_Directions for this task_:
Reproduce the listing, requests included, beginning at the line that contains "You are a GUI agent. The screenshot is 890×1200." and stopping after the line that contains "contact@nuwave.ie (414, 22)", with every click coordinate in the answers shifted by -26. Leave the pictures out of your answer.

Word and element pointing entries:
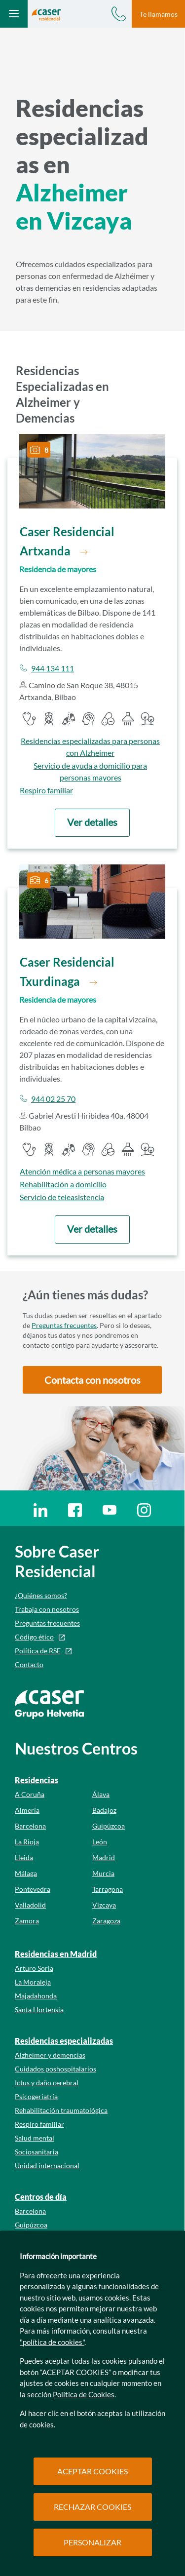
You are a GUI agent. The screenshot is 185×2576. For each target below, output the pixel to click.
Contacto (29, 1664)
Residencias (36, 1780)
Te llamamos (159, 14)
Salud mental (34, 2138)
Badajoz (104, 1810)
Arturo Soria (34, 1968)
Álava (101, 1794)
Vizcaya (104, 1905)
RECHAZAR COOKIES (92, 2506)
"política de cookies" (52, 2342)
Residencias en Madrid (56, 1953)
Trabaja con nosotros (47, 1609)
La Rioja (27, 1841)
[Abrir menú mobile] (14, 14)
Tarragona (107, 1889)
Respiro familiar (39, 2124)
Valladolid (30, 1905)
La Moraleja (33, 1982)
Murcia (103, 1873)
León (99, 1841)
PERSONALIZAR (92, 2542)
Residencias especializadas (64, 2040)
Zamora (27, 1920)
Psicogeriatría (36, 2096)
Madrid (103, 1857)
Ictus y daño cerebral (46, 2082)
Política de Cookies (83, 2394)
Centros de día (41, 2196)
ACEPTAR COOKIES (92, 2471)
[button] (92, 823)
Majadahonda (36, 1995)
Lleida (24, 1857)
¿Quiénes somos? (41, 1595)
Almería (27, 1810)
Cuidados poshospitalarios (55, 2069)
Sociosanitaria (36, 2151)
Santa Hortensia (39, 2009)
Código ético (34, 1637)
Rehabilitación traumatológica (61, 2110)
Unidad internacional (47, 2165)
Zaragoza (106, 1920)
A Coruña (29, 1794)
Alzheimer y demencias (50, 2055)
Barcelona (30, 1826)
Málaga (26, 1873)
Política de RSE (38, 1650)
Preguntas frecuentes (64, 1325)
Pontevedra (32, 1889)
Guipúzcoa (108, 1826)
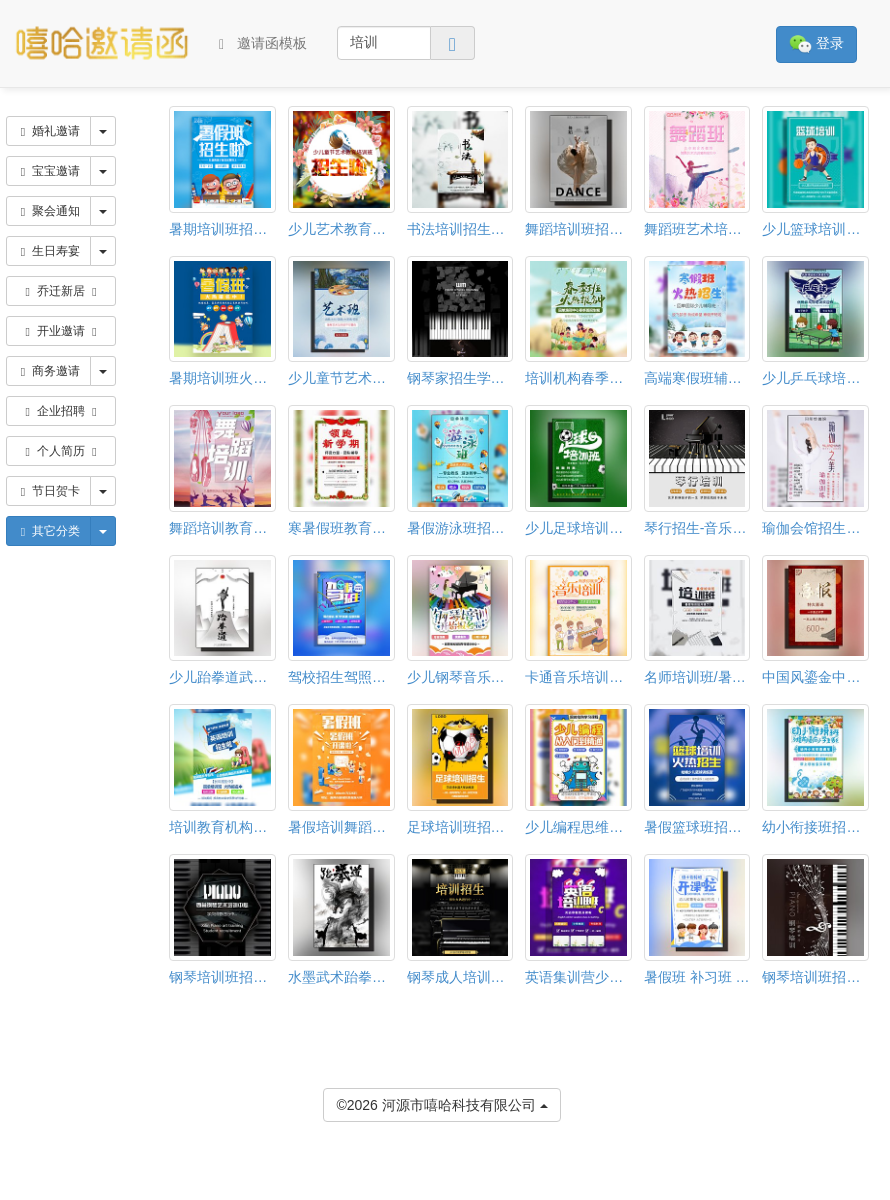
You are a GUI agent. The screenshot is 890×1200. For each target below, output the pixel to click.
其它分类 (48, 531)
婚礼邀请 (48, 131)
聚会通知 (48, 211)
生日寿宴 (48, 251)
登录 (816, 44)
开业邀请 (61, 331)
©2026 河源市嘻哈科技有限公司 (441, 1103)
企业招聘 (61, 411)
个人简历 (61, 451)
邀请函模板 (263, 43)
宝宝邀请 (48, 171)
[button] (13, 1191)
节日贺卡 (48, 491)
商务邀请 (48, 371)
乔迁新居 (61, 291)
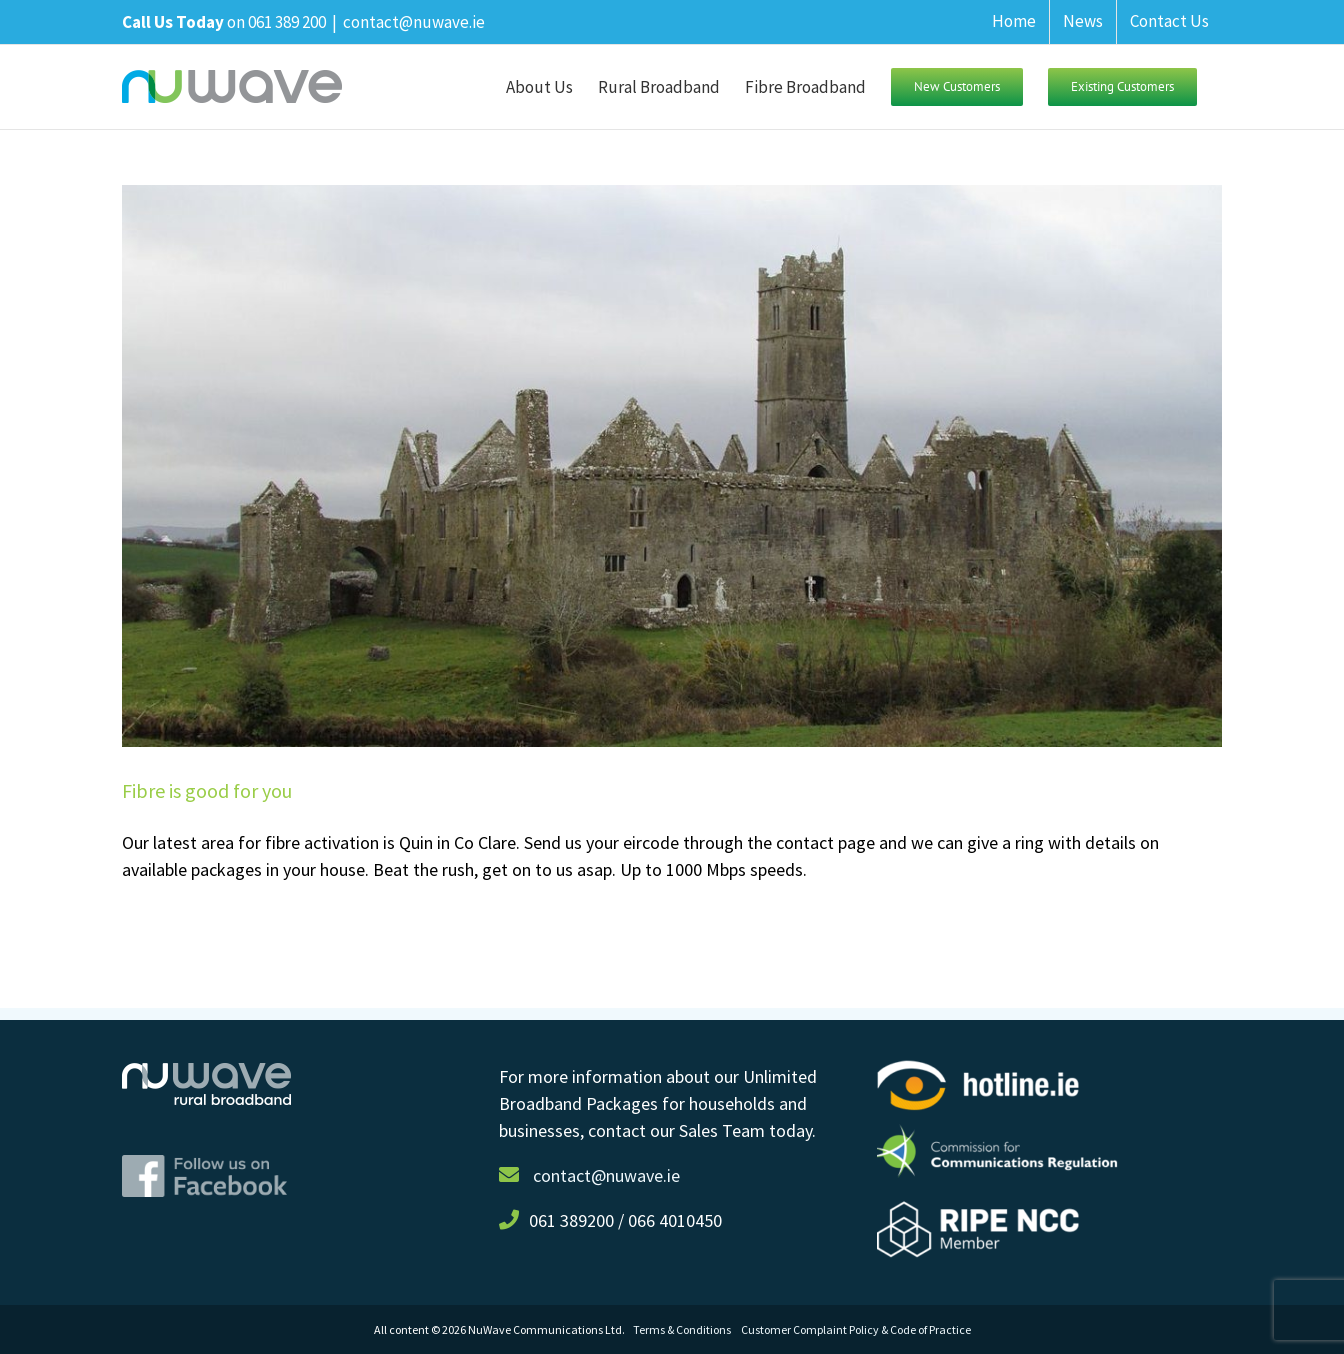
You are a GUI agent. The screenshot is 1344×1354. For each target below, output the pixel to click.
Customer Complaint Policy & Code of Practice (856, 1329)
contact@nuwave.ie (414, 22)
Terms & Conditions (687, 1329)
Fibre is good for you (207, 790)
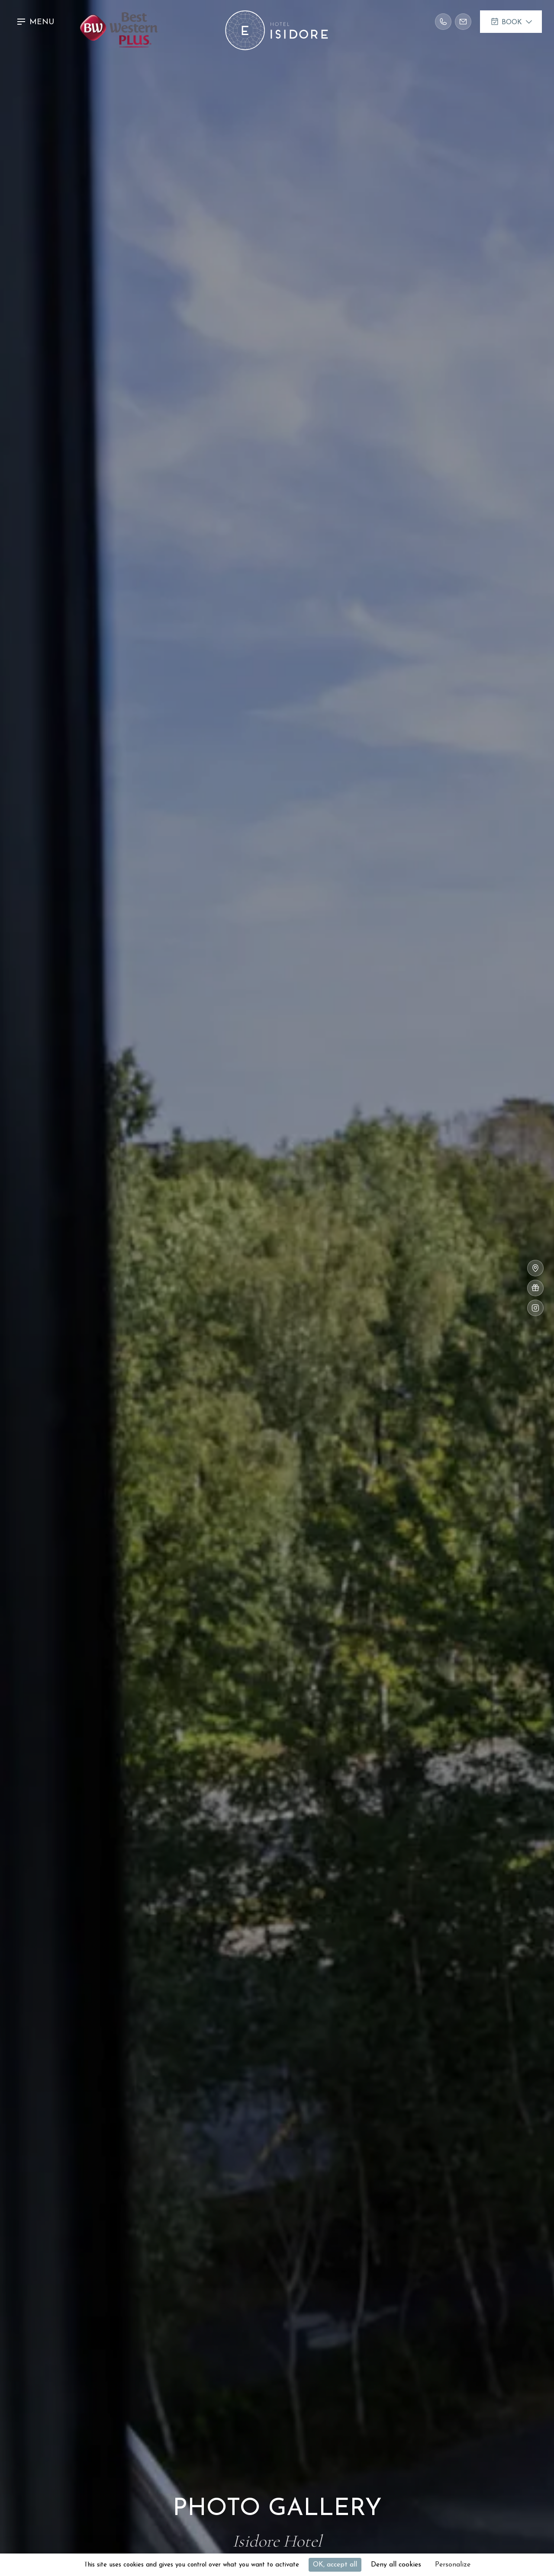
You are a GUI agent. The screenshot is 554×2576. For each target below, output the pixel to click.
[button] (37, 21)
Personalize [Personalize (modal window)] (452, 2564)
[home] (277, 21)
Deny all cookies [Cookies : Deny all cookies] (396, 2564)
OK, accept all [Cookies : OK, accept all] (335, 2564)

_Result of the exercise_:
You are a GUI agent. The screenshot is 890×1200. For each target below, output the pixel to click.
其它分类 (22, 505)
婚礼邀请 (22, 105)
聚会通知 (22, 185)
生日寿宴 (22, 225)
登录 (790, 18)
开业邀请 (35, 305)
©2026 河源市嘻哈科技有限公司 (415, 1077)
企业招聘 (35, 385)
个人简历 (35, 425)
邀请函模板 (237, 17)
宝宝邀请 (22, 145)
[button] (-13, 1165)
节日贺卡 (22, 465)
商务邀请 (22, 345)
乔迁新居 (35, 265)
You are a GUI agent. The screenshot is 1344×1354. For each target below, output the pixel to click.
Customer Complaint Policy & Code of Practice (830, 1303)
contact@nuwave.ie (388, -4)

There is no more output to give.